------ QUOTED TEXT ------

NER-in-docker / README.md

Update README.md

04c3499 verified about 1 year ago

6.81 kB

	---
	license: openrail
	---


	<h3 align="center">Named Entity Recognition with Docker</h3>
	<p align="center">A Docker-powered service for named entity extraction from text or PDF files.</p>

	---
	This repository provides a Docker-powered service for Named Entity Recognition (NER), enabling the extraction of specific
	entities from text or PDF files. The service enables extraction of various entities with the help of [pdf-document-layout-analysis](https://github.com/huridocs/pdf-document-layout-analysis),
	a service that segments documents with high accuracy.


	#### Project Links:

	- GitHub: [NER-in-docker](https://github.com/huridocs/NER-in-docker)
	- HuggingFace: [NER-in-docker](https://huggingface.co/HURIDOCS/NER-in-docker)

	## Quick Start
	Clone the service:

	git clone https://github.com/huridocs/NER-in-docker.git
	cd NER-in-docker


	Run the service:

	- With GPU support:

	make start

	- Without GPU support:

	make start_no_gpu

	Get the entities from a text:

	curl -X POST -d "text=Some example text" http://localhost:5070

	Get the entities from a PDF:

	curl -X POST -F "file=@/PATH/TO/PDF/pdf_name.pdf" localhost:5070

	To stop the server:

	make stop


	## Contents
	- [Quick Start](#quick-start)

------ MATERIAL PROVIDED ------

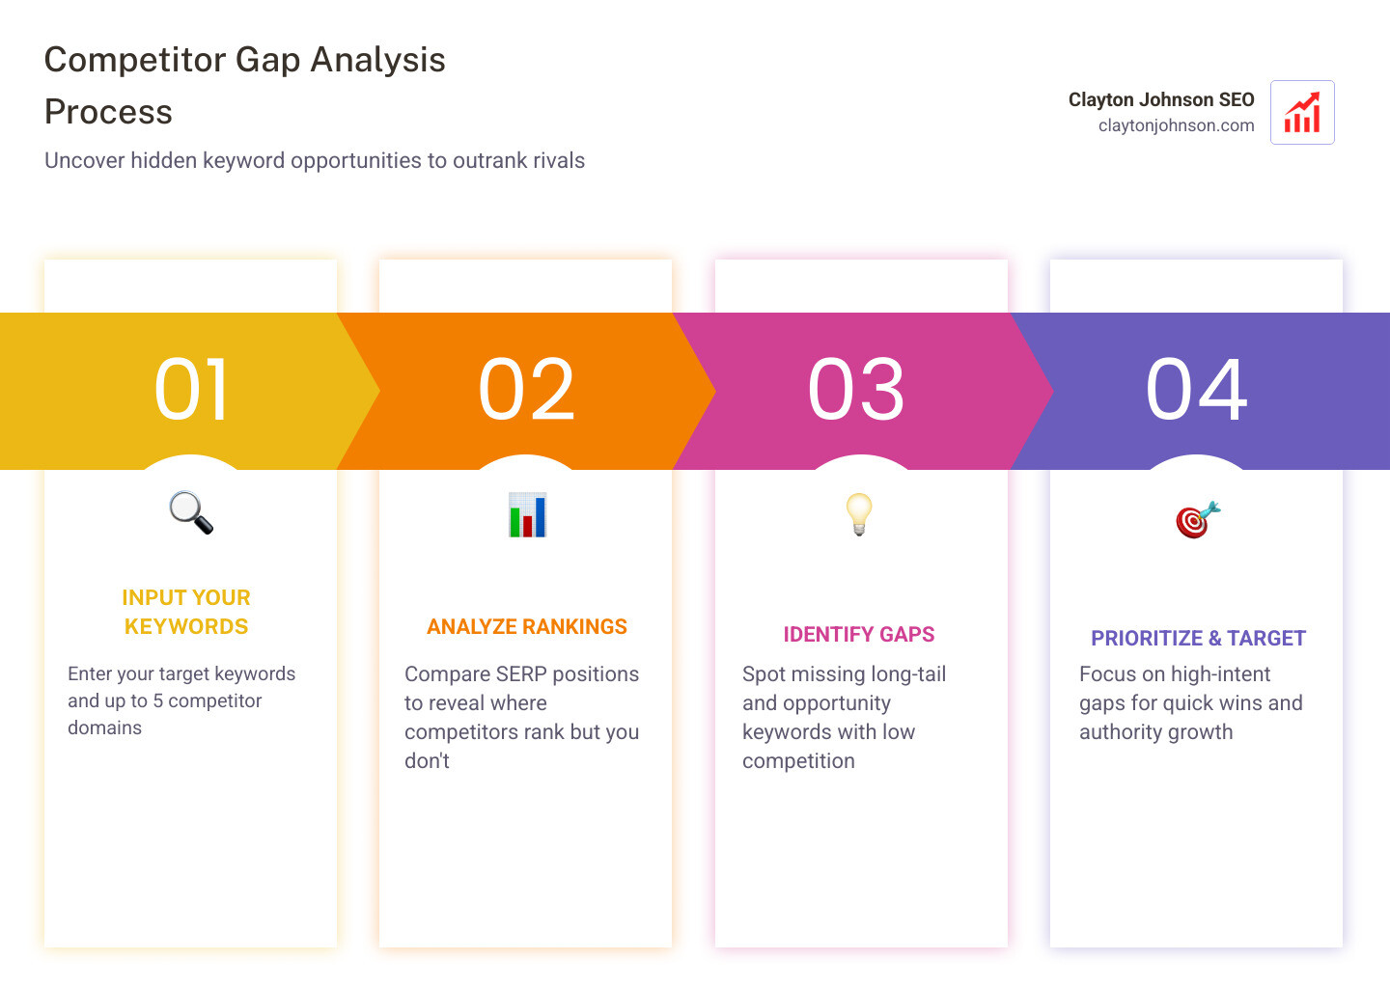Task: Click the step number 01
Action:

------

REQUIREMENT A:
Answer these questions from the NER-in-docker README:
(i) Which port does each of the curl commands send its request to?
(ii) Which make command starts the service without GPU support?
(iii) What license does the README list?
REQUIREMENT B: From the NER-in-docker README, copy the passage starting with "curl -X POST -d" and going on through "- [Quick Start](#quick-start)".
REQUIREMENT C:
For each statement, say whether the NER-in-docker README supports it. Answer yes or no, and quote the words that decide it.
(i) The service extracts entities only from PDF files.
(ii) The command for stopping the server is make stop.
(iii) The pdf-document-layout-analysis service is described as segmenting documents with high accuracy.

COMPLETE OUTPUT A:
(i) 5070
(ii) make start_no_gpu
(iii) openrail

COMPLETE OUTPUT B:
curl -X POST -d "text=Some example text" http://localhost:5070

	Get the entities from a PDF:

	curl -X POST -F "file=@/PATH/TO/PDF/pdf_name.pdf" localhost:5070

	To stop the server:

	make stop


	## Contents
	- [Quick Start](#quick-start)

COMPLETE OUTPUT C:
(i) No: "enabling the extraction of specific entities from text or PDF files"
(ii) Yes: "To stop the server:" followed by "make stop"
(iii) Yes: "a service that segments documents with high accuracy"